As mothers, we are asked to take on so much. If 2020 has taught us anything, it is the resilience of mothers. We always knew we battled everything – work, raising kids, caring for the home, making our spouse happy, making our families happy. Did my daughter eat enough vegetables today? Should I mention I have kids during this job interview? We shoulder the burden of everything. Ruth Bader Ginsburg shouldered that burden for us, and the burden of our whole gender. She made it possible for me to be able to tell my daughters they can be anything they want to be, and truly mean it. 
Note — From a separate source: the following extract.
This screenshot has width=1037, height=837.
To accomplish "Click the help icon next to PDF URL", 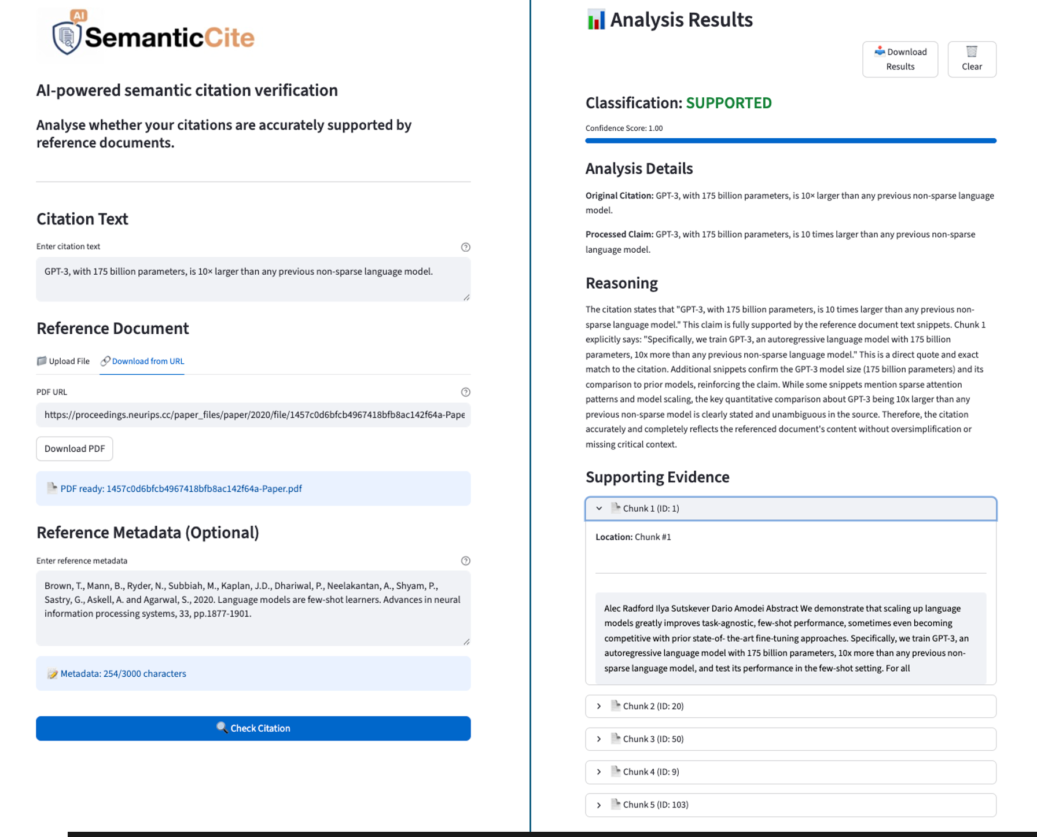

I started writing this piece when On The Basis of Sex, a movie based on her life, came out and never finished it. In the movie, she fights with her daughter as I fought with my mom so many times. She wanted to teach her daughter to stand up for herself and for what is right, by arguing with her, just as my parents did for me. Her daughter was right there with her, watching her, learning from her, as she fought her first case. She and her husband used a tax law case with a male defendant to topple gender inequality. 

How awesome it must have felt for her as a mother to show her daughter how to fight for what is right, rather than giving in to what is easy. I am currently raising my own gutsy women, and know how eye opening it is for my kids to understanding something I am trying to teach them, be it about gender equality, racial equality, or simply that it’s ok that we like different things and aren’t the same as each other. My oldest daughter will sometimes say something like, “I don’t like tomatoes, just like you Mommy!” or, while watching the new Mulan movie, “Of course that Dad doesn’t care about a silly sword. He cares more about his daughter than stuff.” When she says something like that I know they are always watching and listening to every thing that we say, no matter how big and small. Our children are soaking all of our values and all of our opinions in order to form their own. If that is not the most powerful thing in shaping our world, by shaping the minds of our next generation, I don’t know what is. 

“If you have a caring life partner, you help the other person when that person needs it. I had a life partner who thought my work was as important as his, and I think that made all the difference for me.” Ruth Bader Ginsburg

One of the biggest reasons she was able to fight was because she had a partner beside her to help her, push her, and support her. Martin Ginsburg did a lot to show the world how to treat their wives. I was scared to be married when I was younger, I really was. I wasn’t sure if I was going to be someone that could be “second” to anyone else. I didn’t want that. If you know me, you know there’s no way I could be in the shadow of someone else. RBG found what I found:: a partner. A true partner that wanted her to succeed on her own, respected her wishes and her goals for herself. He didn’t put her in a box or force her to be in his shadow. He legitimately got mad at her for settling for a job she found versus the career that she really wanted. RBG once said, “In the course of a marriage, one accommodates the other” and that is how my husband and I navigate our marriage. When one of us is focusing on something, like when my husband travels for work or when I wanted to finish my Master’s degree, we help each other. We take up the slack from the other. Our marriage is not 50/50, it’s 100/100, and I fully believe that Martin and RBG were inspiring partners. Also, while unlike RBG I can cook, my husband does most of the cooking for us like Martin did for their family. 

“I would like to be remembered as someone who used whatever talent she had to do her work to the very best of her ability.” Ruth Bader Ginsburg

Ruth Bader Ginsburg did that. She will always be remembered as someone who fought for what she believed in, paving the way for women to rise up everywhere. We have had women Presidential candidates, Vice Presidential candidates, leaders, CEO’s, leading the way for #MeToo movements or #LeanIn movements to rock the world. 127 women are in the United States Congress, the most we have ever had. We owe that to RBG. She wasn’t the first and she, thankfully, won’t be the last, but she fought hard to make sure that my mother, my daughters, and myself are equal and have the ability to be whatever we want to be. 

Thank you, Ruth Bader Ginsburg, for never backing down. We will take that torch, load it up with all of the things women carry daily {physically and mentally} and keep fighting for our daughters to come.